Open Book spotlights new fiction and non-fiction, picks out the best of the paperbacks, talks to authors and publishers, and unearths lost masterpieces.
This week
Sunday 14th January 2007
Kathryn Hughes talks to best selling novelist Alice Hoffman about magic and folk tales.
Alice Hoffman In her books the American novelist Alice Hoffman finds magic in the mundanity of ordinary lives. She talks to Kathryn Hughes about her new novel, Skylight Confessions.
It tells the story of Arlyn, a young wife and mother who dies early and comes back to haunt her husband and children in their extraordinary family home - a house made entirely of glass.
The Tudors Historian Jessie Childs and historical novelist Suzannah Dunn, whose new book The Sixth Wife is about Katherine Parr, discuss the enduring appeal of the Tudor period for writers of fiction and non-fiction.
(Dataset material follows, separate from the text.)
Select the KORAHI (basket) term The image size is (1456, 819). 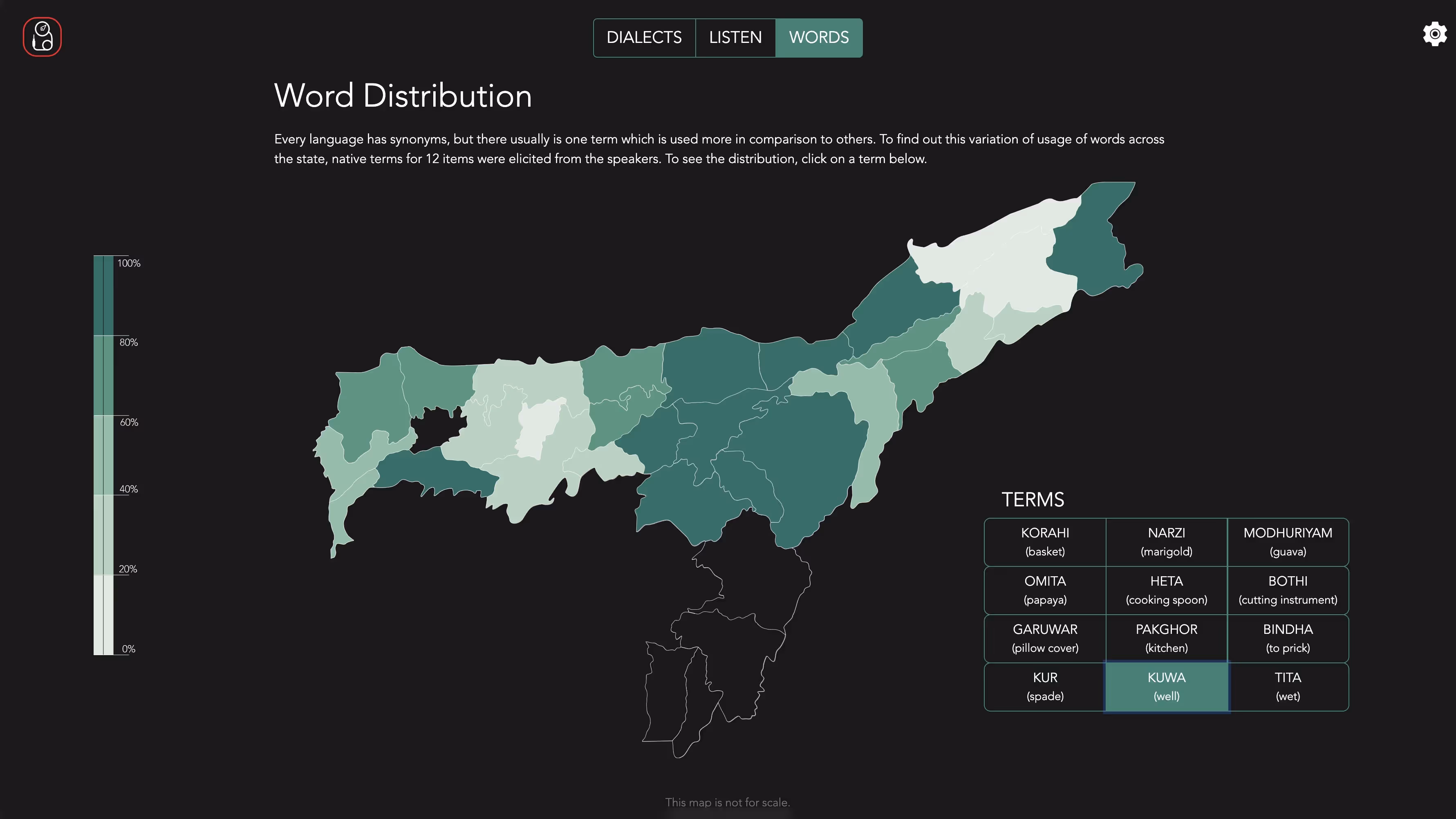tap(1045, 542)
Reading Clinic: Wuthering Heights Juliet Barker, author of The Brontes, a biography of the writing family, joins Kathryn Hughes to help a listener who is struggling to get to the end of Wuthering Heights
Punning Titles 2007 is already the year of the punning book title, including Pies and Prejudice from Stuart Maconie and The Spy Who Came In From The Co-Op by David Burke, the story of Letty Norwood. Laurence Howarth considers where this trend might lead.